Меркулов вышел из кабинета Генерального со здоровой головой, но сильно бьющимся сердцем. Во-первых, большинство сведений по новогорскому делу он сейчас, тут же в кабинете, как бы это помягче выразиться, заострил. Ни в чем такой уверенности ни у него, ни даже у Турецкого не было. Во-вторых, он не ожидал, что новогорское дело повернется именно так. Памятуя о прежнем Генеральном прокуроре, Меркулов готовился к кровавой борьбе и в конечном счете к поражению. Бывший никогда не отменял принятых решений, считал, что дисциплина и принципы прежде всего. «Может, и вправду грядут новые лучшие времена и пресловутые несгибаемые принципы падут под натиском обычной человеческой порядочности». Готовиться к поездке в Новогорск Меркулову необходимости не было – он и так постоянно держал руку на пульсе и в телефонных беседах с Турецким не избегал встревать в самые мелкие детали. Кроме того, он собирался в Якутию, так что чемодан уже уложен. Но два дела ему все-таки предстояло решить до отлета.
О первом он договорился еще вчера.
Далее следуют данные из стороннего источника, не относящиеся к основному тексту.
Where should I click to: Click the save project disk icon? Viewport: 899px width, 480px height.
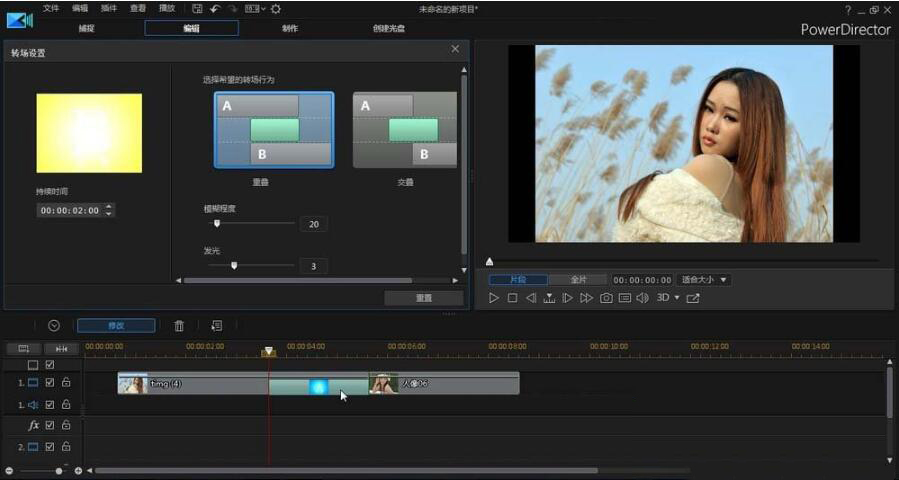tap(197, 8)
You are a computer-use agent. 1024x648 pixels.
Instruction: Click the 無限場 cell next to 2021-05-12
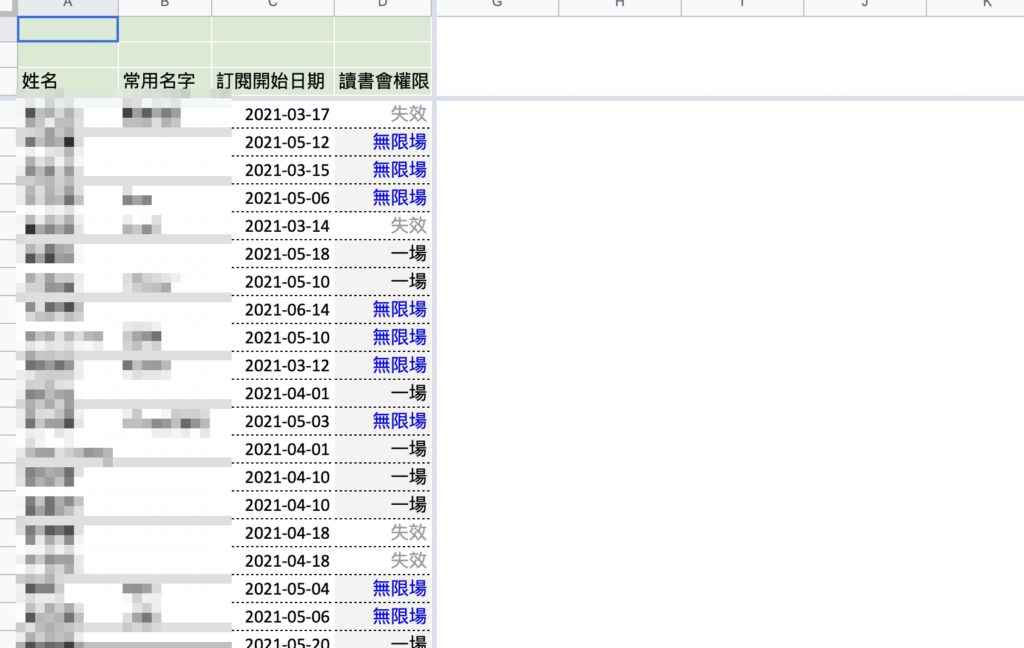399,142
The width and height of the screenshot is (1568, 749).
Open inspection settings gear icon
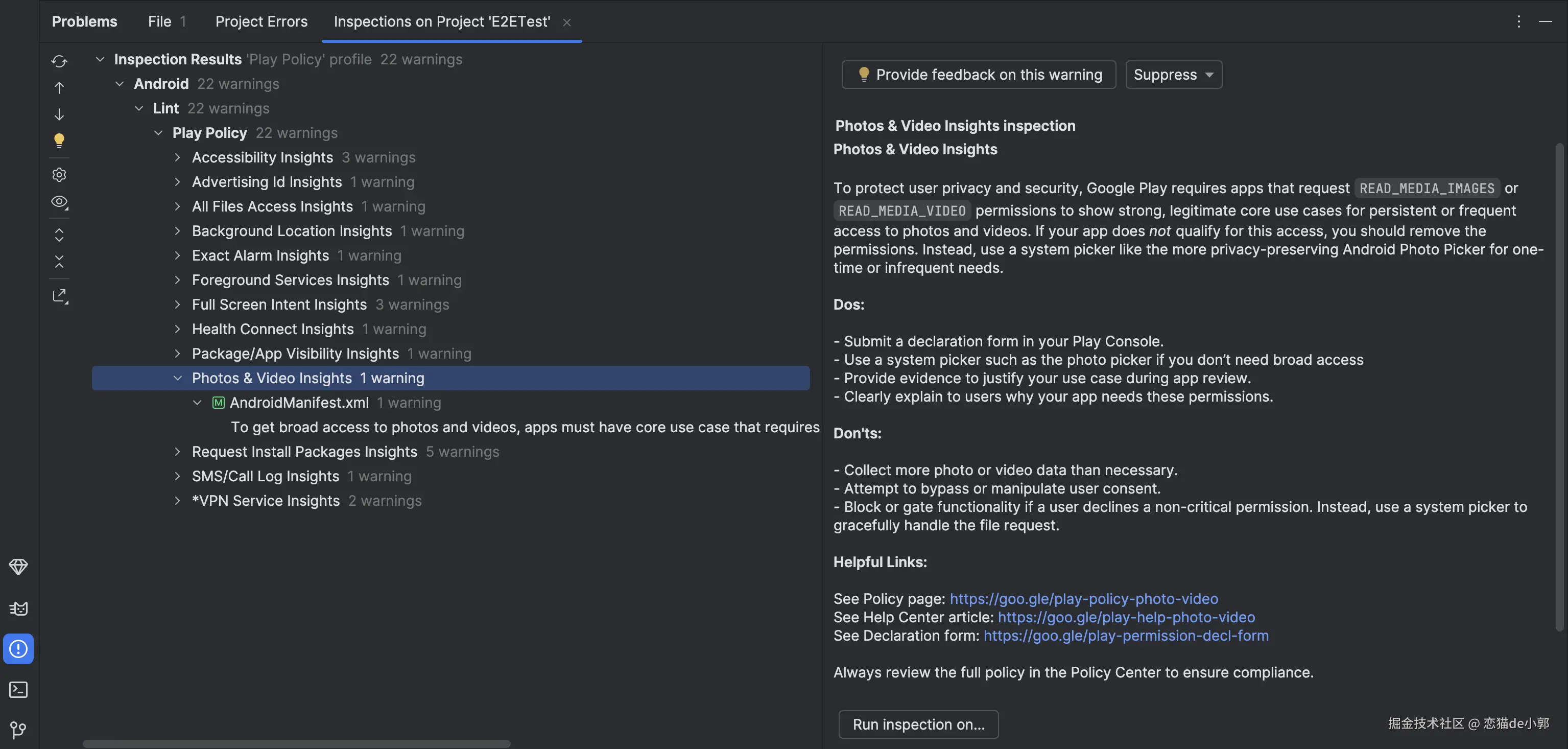(x=59, y=175)
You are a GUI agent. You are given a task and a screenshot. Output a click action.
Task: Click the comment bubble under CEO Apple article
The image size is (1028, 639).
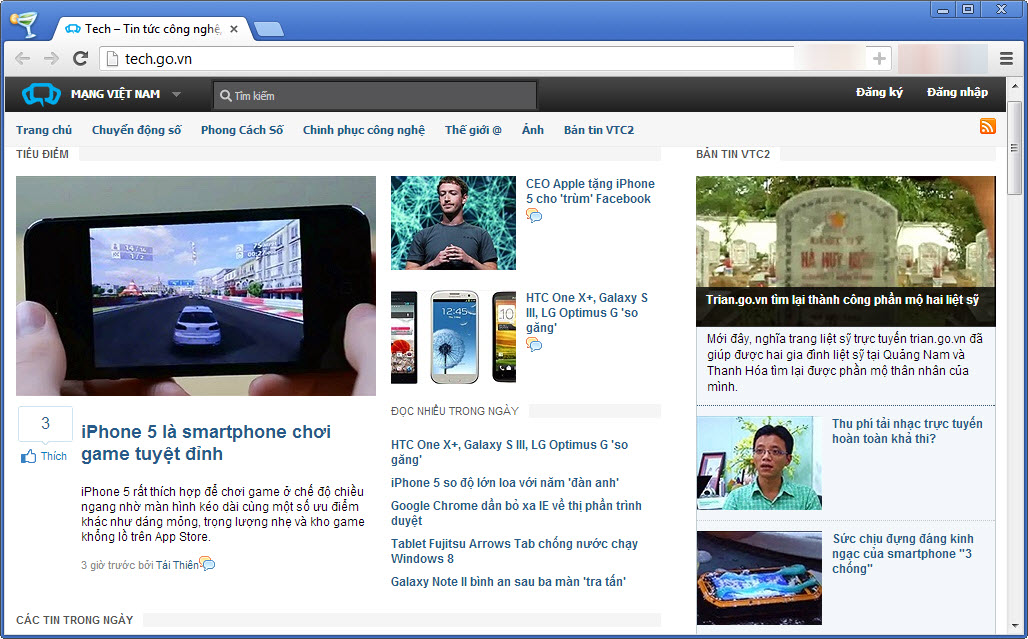(534, 216)
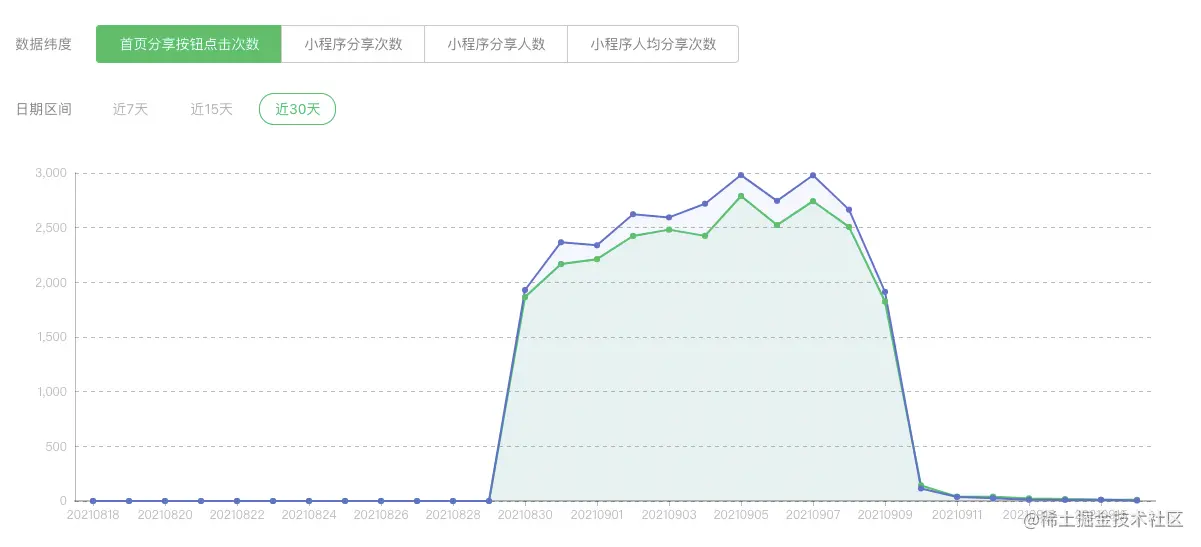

Узнав о гибели Сабашова, Меркулов решил, что без подмоги Александру не обойтись, и позвонил Грязнову, заручившись в случае успеха его переговоров с Малютовым обещанием Славы принять участие в оперативной работе от лица МВД, министр дал согласие на командировку в Новогорск. Грязнов, несмотря на высокое служебное положение, остался все тем же Славой, который не за деньги, а по особой склонности характера любил свою беспутную, неблагодарную работу, любил гнать и догонять, любил припереть преступника к стенке, любил острые ощущения вперемешку со здоровым, законным после таких стрессов отдыхом. Меркулову Слава немного напоминал его Гришу – коккер-спаниеля – тоже верного служаку, которого сама неотвратимая природа направила искать дичь. Правда, Славе повезло больше, чем Грише, – нюх Грязнова пользовался большим спросом в нашей цивилизации, чем охотничьи инстинкты собаки. Кстати, второе обязательство перед отлетом в Новогорск состояло как раз в примирении с Гришей.
Когда Меркулов заскочил домой переодеться и прихватить собранный чемодан, моральный дух собачонки неизмеримо возрос, она даже сожрала в знак успокоения целую миску мяса. «Давай, скотинка, прогуляемся на прощание. Надеюсь, ты теперь наконец-то поймешь, что в людском мире безопаснее всего все-таки держаться возле хозяина, а не ставить эксперименты. Время великих походов прошло». Гриша, словно наученный горьким опытом, действительно не скатился, по обыкновению, как оглашенный с визгом по лестнице, а, виляя хвостиком, спрыгивал со ступеньки на ступеньку, шаг в шаг с Меркуловым. На улице он чинно отошел на приличное расстояние и поднял лапку. «По-моему, брат, ты ведешь себя сегодня, как настоящий английский джентльмен, и даже заслужил прогулки в сквер». Небольшой, но чрезвычайно любимый жителями микрорайона скверик располагался прямо напротив двора дома, где жил Меркулов. Константин не очень любил гулять в этом садике, потому что в любое время дня и ночи здесь можно было наткнуться на знакомых, вернее, малознакомых соседей, которые обязательно лезли с разговорами, расспросами о мировой политике и криминальной обстановке в Москве. Зато в сквере страшно любил гулять Гриша – для него это был мир, полный тайн и открытий, а главное – в нем скрывалось великое множество камней и веточек, поэтому Меркулов иногда баловал Гришу путешествием в сквер.